Way too young. Way too young.

But back in those hot teenage days, the future was wide open, and dressed in glittery rock star clothes, not in black foreboding robes. Back then the future wasn’t hiding knives behind its back.

She talked to me. It doesn’t matter what she was saying. They were things she talked about back then. We would stop from time to time to kiss, back when it was still new, back when it was a thing we were still perfecting.

Only this time Orson was there too, looking up from her arms. We were a little family. A little family like we never got to have.

Way too young.

Then we were quiet for a while. The lights from the town up ahead grew brighter, and so we turned back around to walk home. I would walk her to her house and then I would go on to mine. Orson would come with me, and I would get to see my dad and my mom and my sister and my brother after all. And I knew this: If I made it inside the front door, I was going to stay, I was going to hold on to life. I would not let go of this.

She stopped and put Orson down. She turned her face to me, her oval face peering up into my eyes, and she said this: “This is just a replay, isn’t it? Like a recording.”

“I think so,” I said. “It’s a moment. It will always be a moment. It will always be here.”

She smiled. “Yes, it’ll always be here.” But then she was sad. “But you have to go away, don’t you?”

Orson looked up at me as if to say, yes, you’re only visiting, and you have to say goodbye.

She pulled away from me then, and I could feel my heart slow and then cease beating. “Are you –” she started to say and then stopped.

“Am I what?” I asked.

“Is that really you? Are you –” and then she said my name, and it sounded so strange, like I hadn’t heard it in centuries. Like it was the name of a young man who’d been missing for so long people forgot him.

I opened my mouth and started to say yes, but then I knew the truth. “No, I don’t think I am. Not anymore.”

She looked away then, and her youthful features began to blur. She was quiet.

I said, “I’m not him, but I remember him, and everything he thought, and everything he felt, and everything he loved. I’m an echo, with nothing left out but life.”
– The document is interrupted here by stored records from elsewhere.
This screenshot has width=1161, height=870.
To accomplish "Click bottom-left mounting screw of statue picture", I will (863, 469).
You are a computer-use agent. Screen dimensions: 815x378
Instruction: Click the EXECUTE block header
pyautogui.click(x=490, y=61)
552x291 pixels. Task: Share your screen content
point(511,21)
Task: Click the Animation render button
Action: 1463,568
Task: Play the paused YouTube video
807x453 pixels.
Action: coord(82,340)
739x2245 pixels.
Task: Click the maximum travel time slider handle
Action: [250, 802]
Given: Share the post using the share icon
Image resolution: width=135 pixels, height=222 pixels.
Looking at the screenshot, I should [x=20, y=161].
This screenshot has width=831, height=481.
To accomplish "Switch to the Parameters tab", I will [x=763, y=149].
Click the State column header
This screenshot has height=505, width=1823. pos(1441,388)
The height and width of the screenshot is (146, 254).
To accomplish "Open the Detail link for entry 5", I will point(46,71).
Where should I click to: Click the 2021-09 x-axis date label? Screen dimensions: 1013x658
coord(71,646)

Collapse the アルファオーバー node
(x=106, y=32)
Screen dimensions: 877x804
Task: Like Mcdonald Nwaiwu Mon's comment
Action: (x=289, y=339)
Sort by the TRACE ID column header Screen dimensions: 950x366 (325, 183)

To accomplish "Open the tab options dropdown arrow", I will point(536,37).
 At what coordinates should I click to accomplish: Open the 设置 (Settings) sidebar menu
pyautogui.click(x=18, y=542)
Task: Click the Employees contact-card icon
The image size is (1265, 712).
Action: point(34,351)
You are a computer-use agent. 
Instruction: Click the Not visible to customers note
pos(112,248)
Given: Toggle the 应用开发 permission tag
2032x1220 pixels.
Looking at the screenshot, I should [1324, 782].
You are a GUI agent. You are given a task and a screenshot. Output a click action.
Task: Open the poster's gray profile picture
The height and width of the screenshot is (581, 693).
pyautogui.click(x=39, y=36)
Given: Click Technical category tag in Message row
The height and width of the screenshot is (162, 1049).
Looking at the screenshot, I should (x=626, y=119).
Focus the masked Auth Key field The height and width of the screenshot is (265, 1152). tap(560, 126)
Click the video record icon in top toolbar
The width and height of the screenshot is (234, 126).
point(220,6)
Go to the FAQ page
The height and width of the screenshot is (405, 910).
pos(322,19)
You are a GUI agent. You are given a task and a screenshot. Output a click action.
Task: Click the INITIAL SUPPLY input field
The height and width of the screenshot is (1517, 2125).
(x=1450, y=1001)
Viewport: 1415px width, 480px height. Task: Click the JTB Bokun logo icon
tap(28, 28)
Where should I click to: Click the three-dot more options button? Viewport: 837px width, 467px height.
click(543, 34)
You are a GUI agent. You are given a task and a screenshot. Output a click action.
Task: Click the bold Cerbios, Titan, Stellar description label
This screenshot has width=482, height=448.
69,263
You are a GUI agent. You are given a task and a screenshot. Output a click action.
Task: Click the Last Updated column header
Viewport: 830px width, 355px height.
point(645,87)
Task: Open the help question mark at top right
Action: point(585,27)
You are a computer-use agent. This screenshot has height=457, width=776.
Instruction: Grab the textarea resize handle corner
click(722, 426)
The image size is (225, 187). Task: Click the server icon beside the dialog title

“I love him,” the girl said wistfully. “We’re going to get married and we’re going to be together forever. He’ll never hurt me, and I’ll never hurt him.”

I cupped her face in my hands. I could still see her, but her features continued to blur. “No, you’ll never hurt him,” I said. “I’m just a memory of him but I can tell you this: He always regretted what he did. He always wanted to tell you how sorry he was. Please believe me.”

She seemed confused then, confused by a future that was still lying in wait behind the corner in the living room of a small apartment, way too young, way too young.

And then she dissolved. And the tracks dissolved. And the stars dissolved.

And I dissolved. And then I saw nothing but red again.

But I was safe. I was safe.

I was safe, lying there at the bottom of the stairs, the blood running from my skull, my eyes closed against the bright morning sun. Orson was by my side, having passed over before me. He was waiting, he was waiting, he was waiting for me to finish and come join him. He had come back to lead me there because he knew the way to go. He licked my face and seemed to say everything is okay, everything is okay, like it always is in the end. I swam then into the murky red, and felt a gentle lift, with no violence at all, and there was air, and soaring clouds, and jetliners filled with singing angels, and no harm would come to us, ever, and in a field, I threw tennis balls to him, and he brought them back to me, forever.